4.2. Considerations in the Validation of the Global LAI-VI Relationships

As a preliminary validation effort, the three examples we show in Section 3.5 represent a small sample intended to demonstrate the potential strengths and limitations of our global relationships to the types of local analyses other researchers may conduct. In each of these examples, the difference histograms all demonstrate some degree of bias between the global LAI-VI relationships and reference LAI data (Figure 10). As indicated earlier, the reference data are modeled in nature, and therefore could contain errors; thus, the discrepancy between our estimates and the reference data is not necessarily “error”, and both our global LAI-VI relationships and the reference data may have contributed to the observed bias. Ideally, to validate the global relationships, we need to draw a random sample of croplands across the globe, where we collect in-situ LAI measurements and satellite observations simultaneously. In this case, the errors are expected to possess a Gaussian distribution centered at zero, assuming that our global LAI dataset is statistically representative of the population. However, such comparison is neither practical nor possible, as in situ LAI observations are rare even at local scales.

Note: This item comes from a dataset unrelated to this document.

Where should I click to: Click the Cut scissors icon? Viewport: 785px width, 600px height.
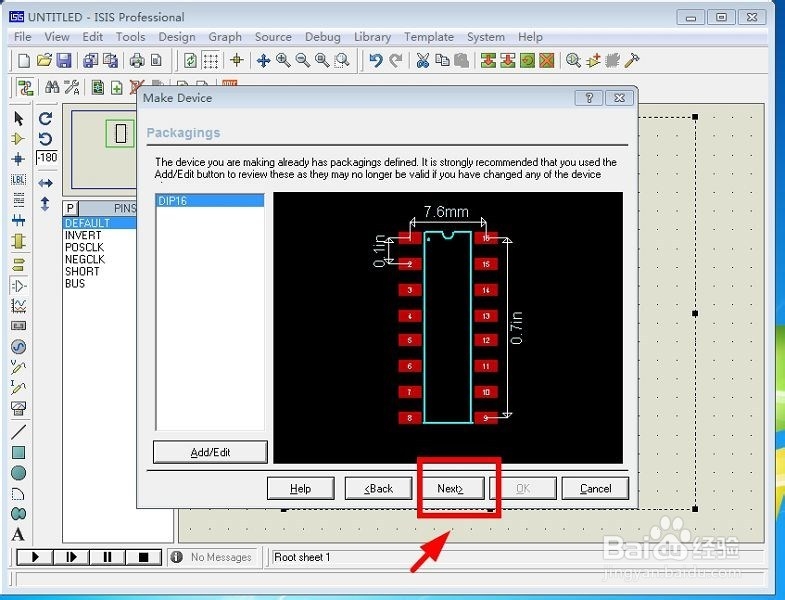tap(423, 61)
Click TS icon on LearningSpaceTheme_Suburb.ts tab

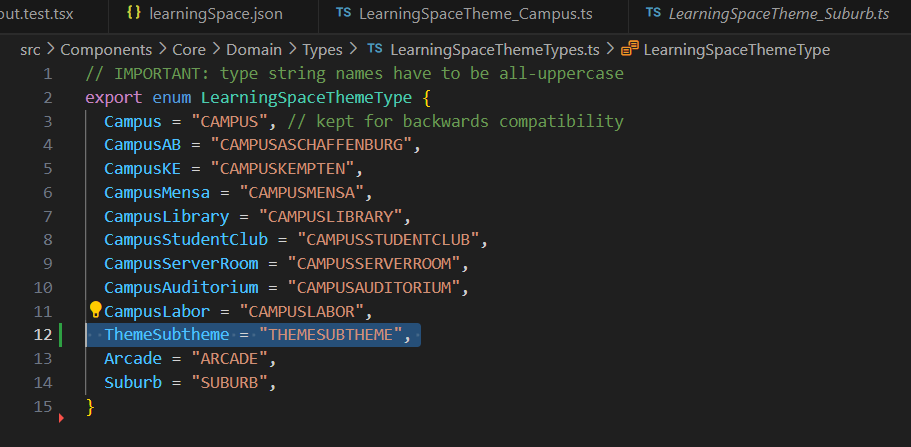[x=653, y=13]
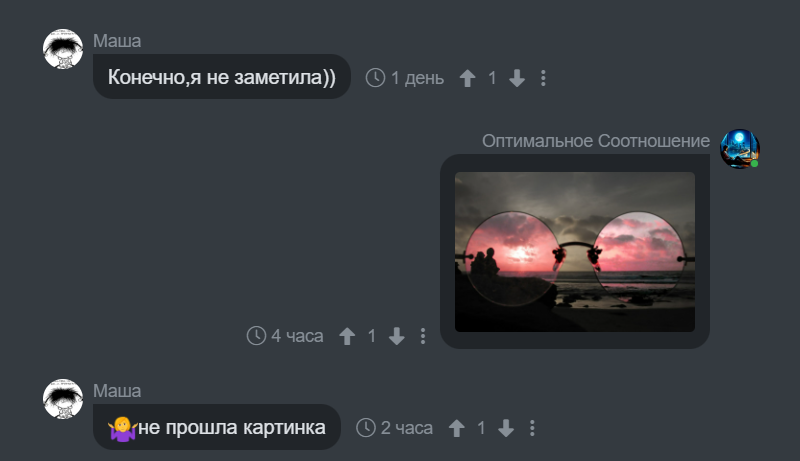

Moreover, in situ LAI were likely measured using different sampling schemes and instruments, rendering such comparison even more challenging [2]. Nevertheless, the research community has made great efforts in the validation of global satellite products with limited sources of ground truth data and various quality control and inter-comparison techniques [127,128]. As more and more ground truth data are made available, we will continue our endeavor in the validation of the global relationships.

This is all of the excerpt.